Pagano: Alpaca invests in companies using technology to transform the people, processes, and places that shape modern commerce. We like to back exceptional founders with founder-market fit—founders who were put on this earth to build the business they’re building. Are you more well-suited than anyone else to lead your startup into the market you’re entering, based on your prior experience and strengths as a collective team? Then you have a founder-market fit. Especially as we are early stage investors, founding teams are the most important factor to us.
Aziz: The focus on under-represented founders is particularly inspiring. I love what you said about how the world doesn’t need another custom-shirt manufacturer! Tell us more on how you choose to partner with diverse founders?
Pagano: Whew! Where do I start? Investors have skewed white and male and so have invested in products and services from founders they identify as “successful” – surprise, surprise, those often are founders that are white and male and building products for white males (look at how many custom mens shirting companies have been VC backed…spoiler, it’s over a dozen).

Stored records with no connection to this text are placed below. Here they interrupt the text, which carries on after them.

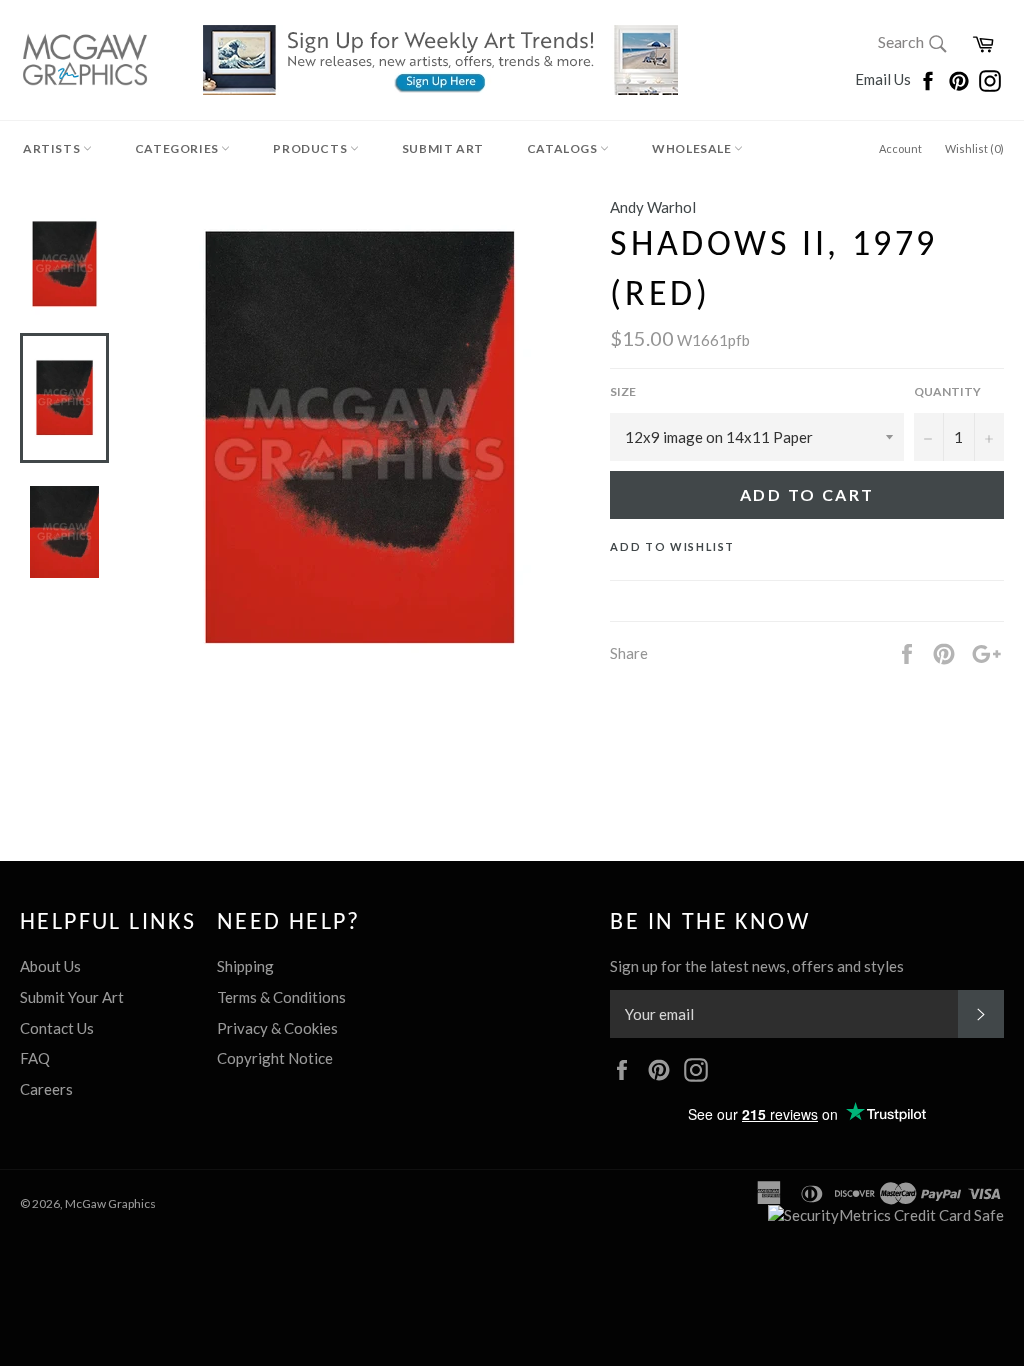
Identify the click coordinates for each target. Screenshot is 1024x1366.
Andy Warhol (653, 207)
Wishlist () (974, 148)
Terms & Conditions (281, 997)
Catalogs (563, 148)
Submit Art (443, 148)
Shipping (245, 966)
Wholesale (693, 148)
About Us (50, 966)
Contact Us (57, 1028)
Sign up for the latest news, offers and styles (757, 966)
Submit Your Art (72, 997)
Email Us (884, 79)
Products (311, 148)
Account (900, 148)
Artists (53, 148)
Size (623, 391)
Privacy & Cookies (277, 1028)
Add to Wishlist (672, 546)
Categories (178, 148)
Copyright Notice (275, 1058)
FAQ (35, 1058)
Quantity (947, 391)
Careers (46, 1089)
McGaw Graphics (110, 1203)
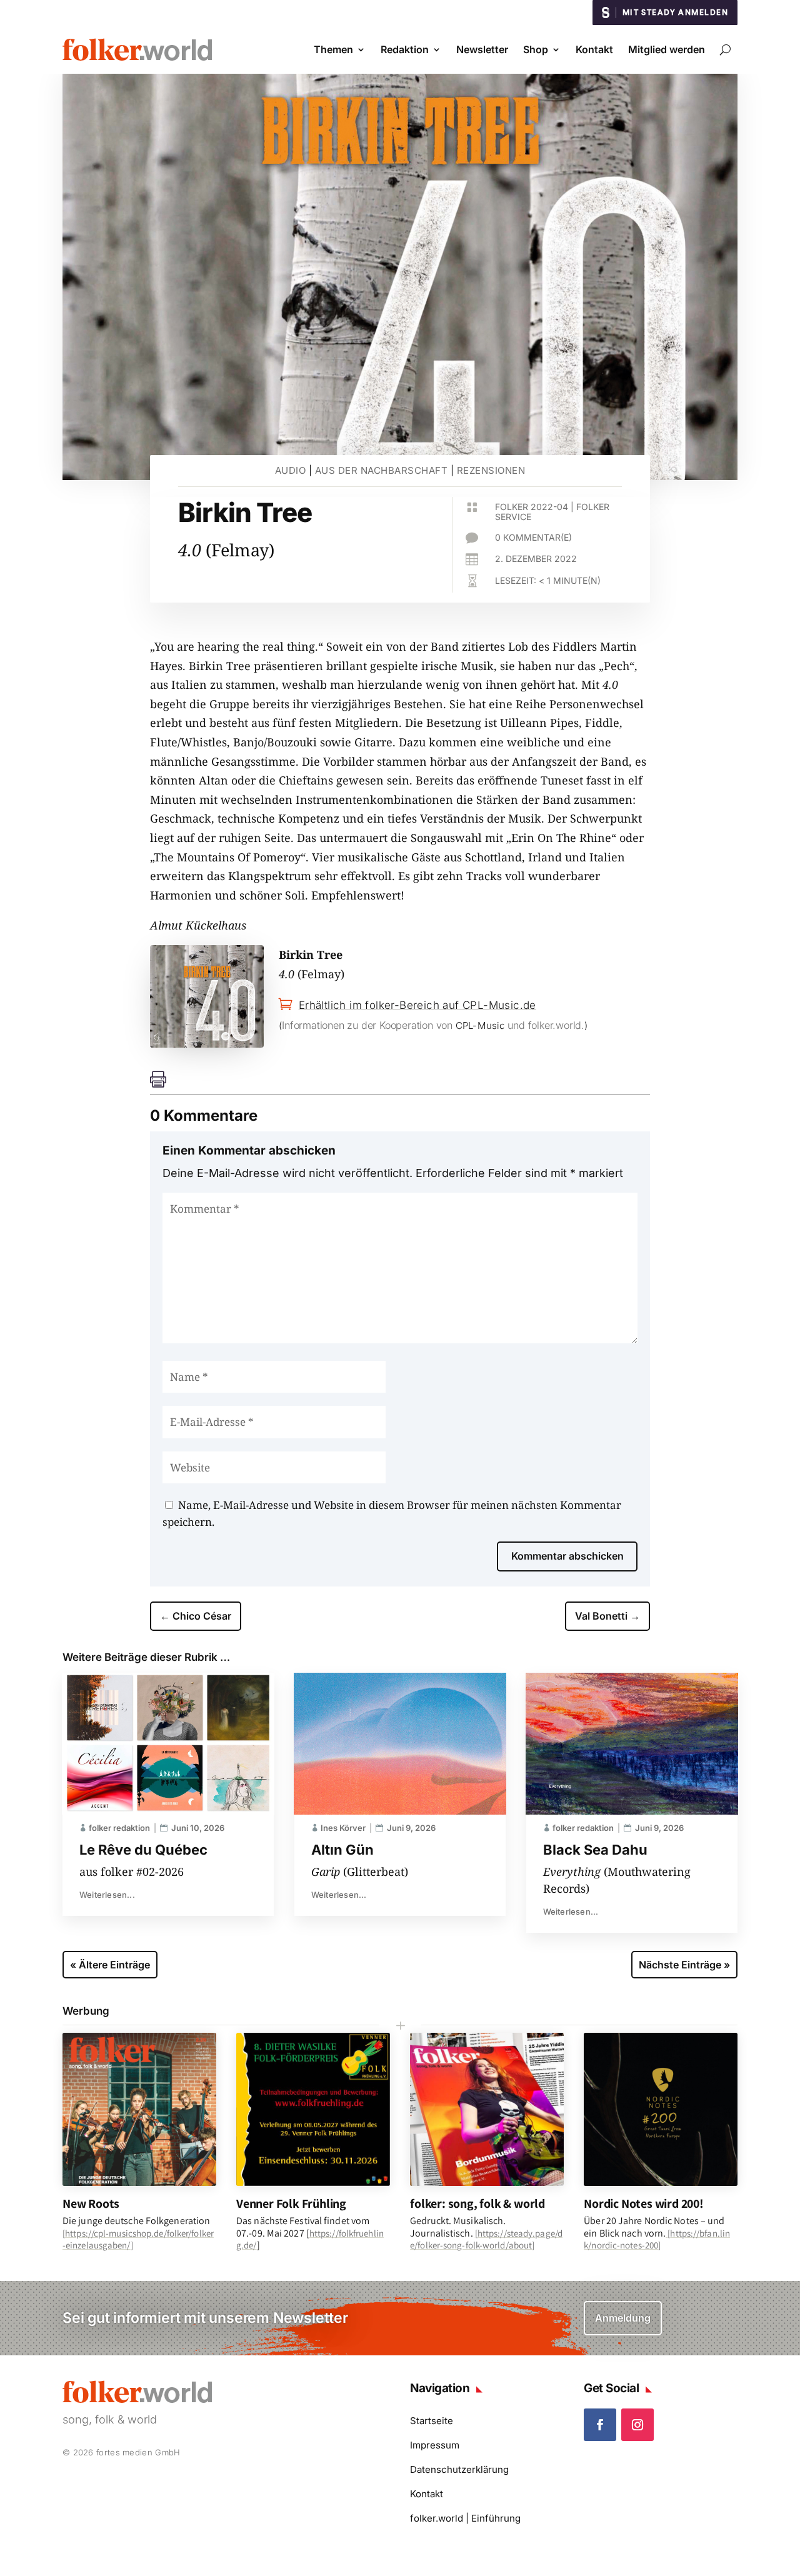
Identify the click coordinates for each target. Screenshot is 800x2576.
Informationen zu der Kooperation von (369, 1025)
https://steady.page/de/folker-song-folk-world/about (486, 2239)
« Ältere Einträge (110, 1964)
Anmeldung (623, 2318)
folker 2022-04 (531, 506)
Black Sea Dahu (595, 1850)
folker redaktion (119, 1828)
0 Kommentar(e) (533, 537)
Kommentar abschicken (567, 1556)
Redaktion (405, 49)
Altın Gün (342, 1850)
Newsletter (482, 49)
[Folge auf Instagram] (637, 2424)
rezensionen (491, 470)
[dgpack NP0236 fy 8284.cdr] (207, 1043)
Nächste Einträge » (684, 1964)
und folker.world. (544, 1025)
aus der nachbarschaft (381, 470)
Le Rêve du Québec (143, 1850)
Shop (535, 49)
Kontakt (594, 49)
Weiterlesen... (107, 1894)
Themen (333, 49)
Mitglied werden (666, 49)
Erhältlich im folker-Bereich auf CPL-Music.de (417, 1005)
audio (290, 470)
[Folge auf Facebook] (600, 2424)
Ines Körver (343, 1828)
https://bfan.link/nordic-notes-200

As more diverse (in terms of gender, race, and background) check writers enter the fray, they offer more divergent lenses through which to evaluate market opportunity and so over time, more diverse founders and companies will be backed. And this is good for business. McKinsey observes that companies with racial and ethnic diversity are 35% more likely to have financial returns that are above national industry medians.
Historically, diverse founding teams have earned a 3.26x median realized multiple on IPOs and acquisitions, compared to a 2.50x realized multiple for White Founding Teams, a 30% increase according to Kauffman Fellows.
For me, diverse founders can leverage their lived experience to create outsized returns, especially in building for underserved communities: Black and Latinx communities alone represent $2.8T of purchasing power; Women control 70% of the spending power in the US, accounting for $13T combined; LGBTQ+ globally in 2019 had combined purchasing power of $3.7T.
I see dollar signs when I hear about this arbitrage opportunity, don’t you?
Aziz: I couldn’t agree more! What are some of the companies you’ve invested in?
Pagano: I’ve invested in a few companies, my most recent being Lex (a text-centered social app for queer lovers and friends), Teal (the all-in-one career platform for professionals), and a new stealth company focused on creators and live commerce. I’ve also made smaller investments into maude (simple, quality wellness products for personal intimacy), Tiny Organics (health baby meals delivered to your door), Foodology (Latam cloud kitchens), Shiru (machine learning and precision biology to create food proteins), and My Ceremonia (haircare for Latinx).
Aziz: They are all supercool companies. Finally, what advice do you have for founders with disruptive ideas?
Pagano: Find other founders to befriend as allies. Peers will be your greatest source of information and assistance along this journey in terms of fundraising, business development, technology advice and support. Founding a company can feel lonely at times, so surround yourself with people who are also going through it. And don’t let the bastards grind you down.